Am Freitag und Samstag sah es noch nach einem ganz normalen IndyCar-Wochenende aus. Team Penske kämpfte mit Scott Dixon und Andretti Autosport um die besten Zeiten. Die Pole-Position sicherte sich Alexander Rossi vor Scott Dixon. Beide profitierten aber von einem Fehler Josef Newgardens, der in der letzten Kurve die Bestzeit wegwarf. Große Probleme hatten Will Power und Simon Pagenaud, die mit den Startplätzen 8 und 12 den Einzug in die Fast-Six deutlich verpassten. Am Sonntag wurden dann die Karten aber noch einmal neu gemischt. Pünktlich zum Warm-Up setzte Regen ein. Zum einen konnten die Teams so nicht prüfen, ob die Änderungen am Trocken-Setup nach der Qualifikation gut waren, zum anderen lag auch die Regenwahrscheinlichkeit für den Nachmittag bei über 50 Prozent. Es gab also viele fragende Gesichter im Fahrerlager.

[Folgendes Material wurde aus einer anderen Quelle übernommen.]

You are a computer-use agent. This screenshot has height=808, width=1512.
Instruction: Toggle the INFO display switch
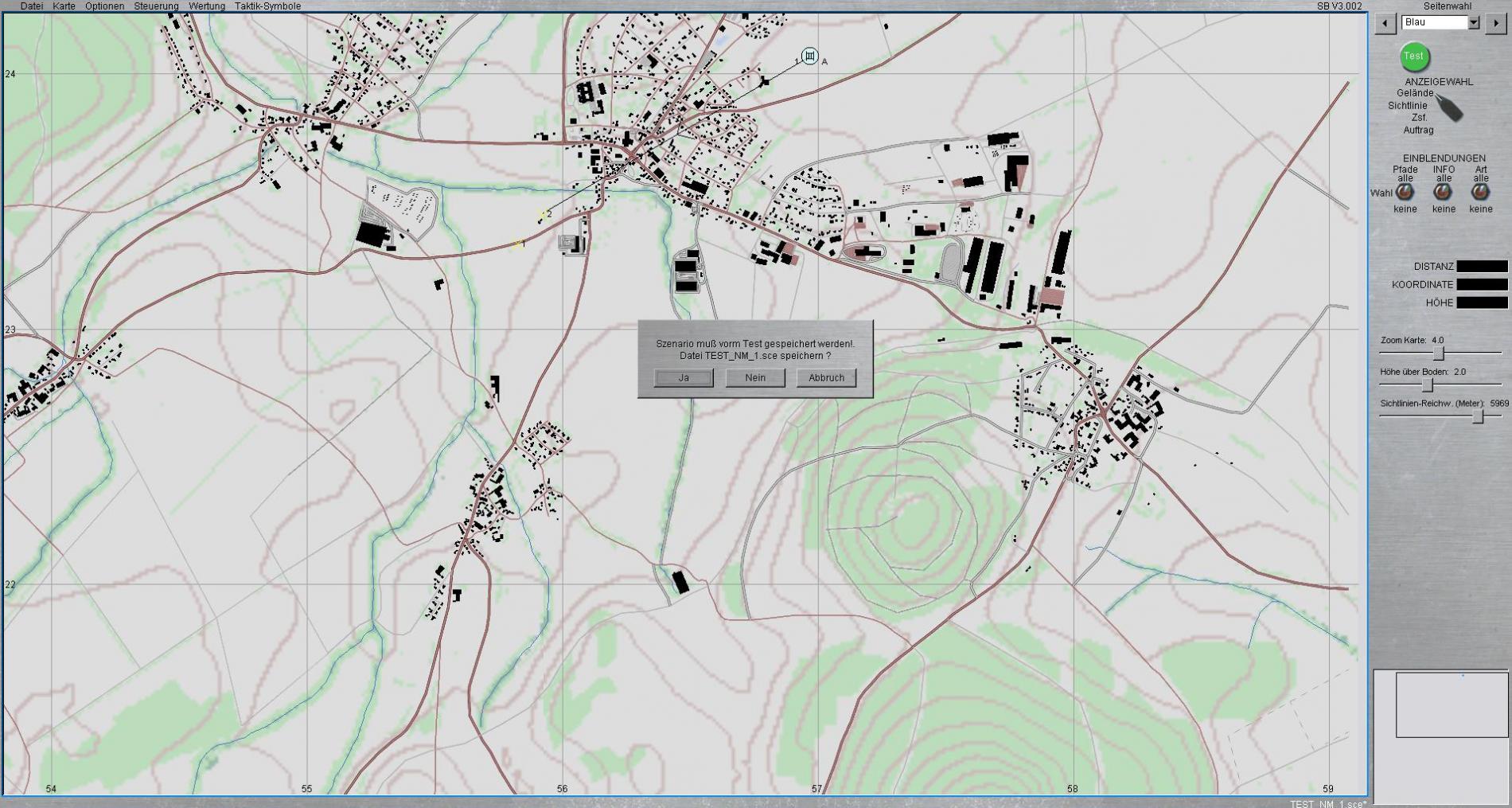tap(1443, 193)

Zum Rennstart war es zwar stark bewölkt, aber der Regen hatte aufgehört und die Strecke trocknete langsam ab. Für Slicks war sie aber noch zu nass und für Regenreifen, es gibt keine Intermediates in der IndyCar-Series, war sie schon zu trocken. Da ein Start auf Slicks wahrscheinlich zu einem Chaos geführt hätte, entschloss sich die Rennleitung, das Rennen als Wet-Race zu deklarieren. Damit waren alle Fahrer gezwungen, auf Regenreifen zu starten. Nach der ersten Runde kam das Feld fast geschlossen, Max Chilton und J.R. Hildebrand absolvierten eine zweite Runde auf Regenreifen, an die Box und ließ Slicks aufziehen. Alexander Rossi und Ryan Hunter-Reay entschieden sich für die haltbareren und im Rennen auch besseren Prime-Tires. Das restliche Feld setzte aber auf die Option-Tires, die gerade bei den noch leicht feuchten Bedingungen am Anfang einen deutlichen Vorteil boten. So konnte Helio Castroneves die Führung von Rossi übernehmen.

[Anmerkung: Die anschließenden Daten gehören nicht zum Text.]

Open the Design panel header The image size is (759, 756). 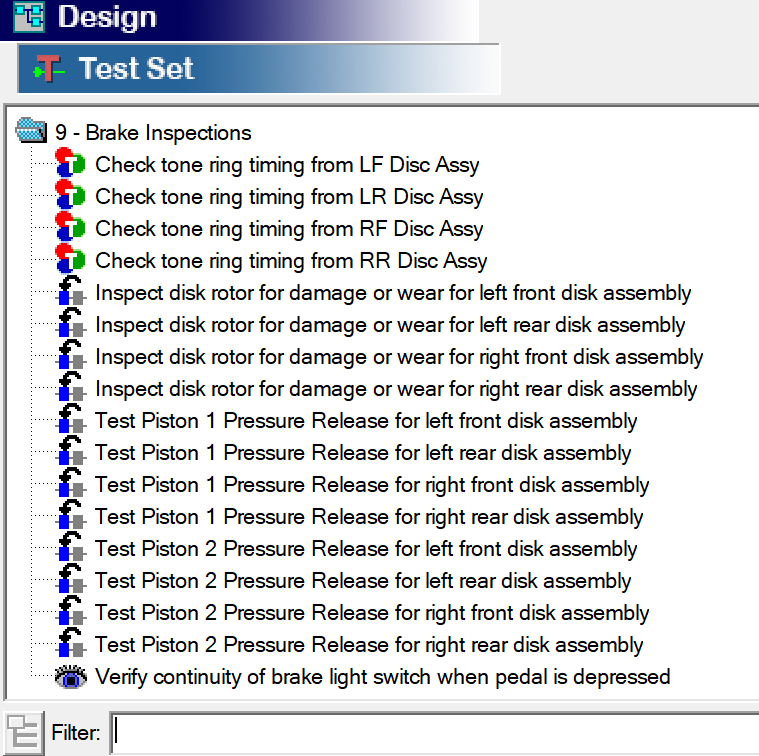coord(107,17)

Im ersten Stint deutete sich aber schon an, dass die Fahrer von Team Penske ein Problem hatten. Josef Newgarden musste in Runde 8 Scott Dixon passieren lassen. Simon Pagenaud verlor in den Runden 8 bis 10 drei Plätze und Will Power fiel im gleichen Zeitraum von Platz 13 auf Platz 14 zurück. In der langen Vollgaspassage nach Kurve 2 in Richtung des Inner-Loops waren sie einfach chancenlos gegen die Angriffe der Honda-Piloten. Meistens konnten die Verfolger schon außenherum in Kurve 4 an den Chevrolets vorbeigehen. Fernando Alonso hatte sicherlich Tränen in den Augen bei diesen Bildern, die ihn doch sehr an sein Rennen in Spa erinnern mussten. Bei Team Penske hatte man einfach auf die falsche Abstimmung gesetzt. Man fuhr mit zu viel Abtrieb und im Zusammenspiel mit der besseren Leistung der Honda-Motoren war man im Topspeed hoffnungslos unterlegen. Die einzige Hoffnung war Regen, der aber ausblieb.

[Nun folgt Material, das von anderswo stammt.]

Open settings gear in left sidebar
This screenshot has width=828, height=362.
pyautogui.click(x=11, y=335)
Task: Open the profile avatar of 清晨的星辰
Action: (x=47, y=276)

Die erste Gelbphase des Rennens löste in Runde 6 das Getriebe in James Hinchcliffes Wagen aus. Statt in den dritten Gang hoch schaltete es in den ersten Gang runter. Schon erstaunlich, wie hoch so ein IndyCar-Motor drehen kann, ohne direkt in Rauch aufzugehen. Trotzdem war das Rennen für den Kanadier beendet. Einige Fahrer wie Spencer Pigot, Max Chilton und Marco Andretti nutzten die Caution für einen Stopp. So durchmischte sich das Feld bei der zweiten Gelbphase. Diesmal war der Honda von Takuma Sato auf der Strecke liegen geblieben und das restliche Feld kam an die Box. Die ehemalige Spitze um Helio Castroneves, Alexander Rossi, Josef Newgarden und Scott Dixon lag zum Restart nur auf den Plätzen 7 bis 10. Schnell war Rossi aber an Castroneves vorbei und auch die anderen Fahrer auf den gebrauchten Reifen hatten keine Chance. Mit dem Stopp von Pigot in Runde 23 übernahm Rossi wieder die Führung.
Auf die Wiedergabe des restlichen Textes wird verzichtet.